Neither Becker nor Drapkin has been a participant in, or is to be a participant in, any related-person transaction or proposed related-person transaction required to be disclosed by Item 404(a) of Regulation S-K under the Exchange Act.

Biographical information for Becker and Drapkin is included in the Company’s September 20, 2010 press release announcing Becker’s and Drapkin’s appointments to the Board, which is attached as Exhibit 99.1 to this current report and is incorporated herein by reference.

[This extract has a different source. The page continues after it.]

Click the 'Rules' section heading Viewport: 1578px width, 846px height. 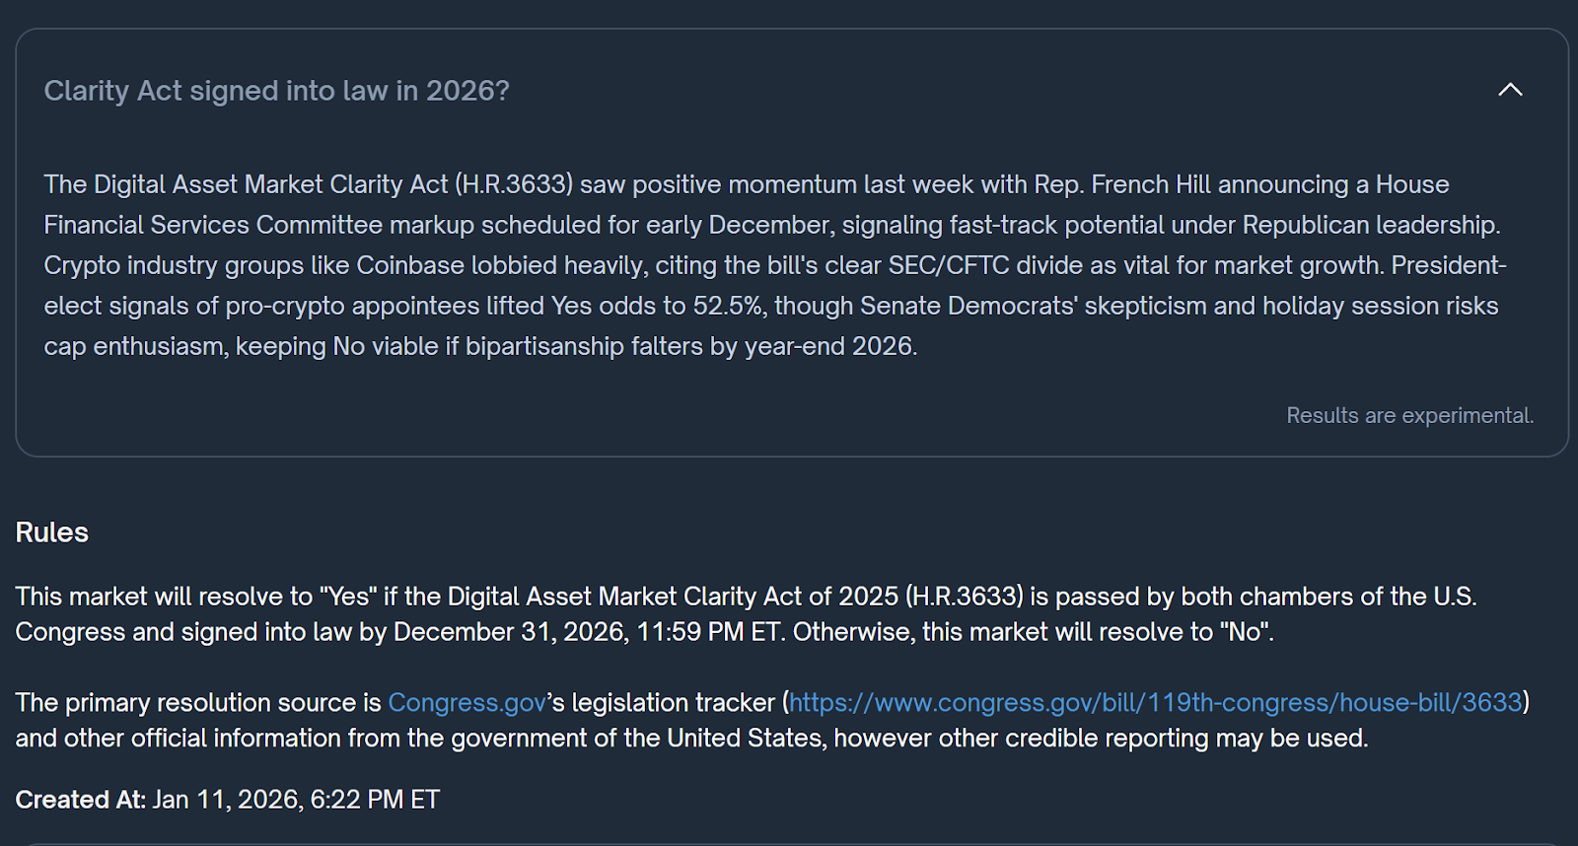[x=50, y=531]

Item 9.01 Financial Statements and Exhibits.

 

(d) Exhibits.

 

Exhibit
No.

  

Description

10.1    Agreement, dated as of September 19, 2010, by and among Hot Topic, Inc., Steven R. Becker, Matthew A. Drapkin, Becker Drapkin Management, L.P., Becker Drapkin Partners (QP), L.P., Becker Drapkin Partners, L.P., BD Partners I, L.P. and BC Advisors, LLC
10.2    Agreement, dated as of September 19, 2010, by and among Hot Topic, Inc., Clint D. Carlson, Black Diamond Offshore Ltd., Double Black Diamond Offshore Ltd., Carlson Capital L.P. and Asgard Investment Corp.
99.1    Press Release dated September 20, 2010


SIGNATURE

Pursuant to the requirements of the Securities Exchange Act of 1934, the registrant has duly caused this report to be signed on its behalf by the undersigned hereunto duly authorized.

 

HOT TOPIC, INC.
By:  

/S/    JAMES MCGINTY        

  James McGinty
  Chief Financial Officer

Date: September 20, 2010


INDEX TO EXHIBITS

 

Exhibit
No.

  

Description

10.1    Agreement, dated as of September 19, 2010, by and among Hot Topic, Inc., Steven R. Becker, Matthew A. Drapkin, Becker Drapkin Management, L.P., Becker Drapkin Partners (QP), L.P., Becker Drapkin Partners, L.P., BD Partners I, L.P. and BC Advisors, LLC
10.2    Agreement, dated as of September 19, 2010, by and among Hot Topic, Inc., Clint D. Carlson, Black Diamond Offshore Ltd., Double Black Diamond Offshore Ltd., Carlson Capital L.P. and Asgard Investment Corp.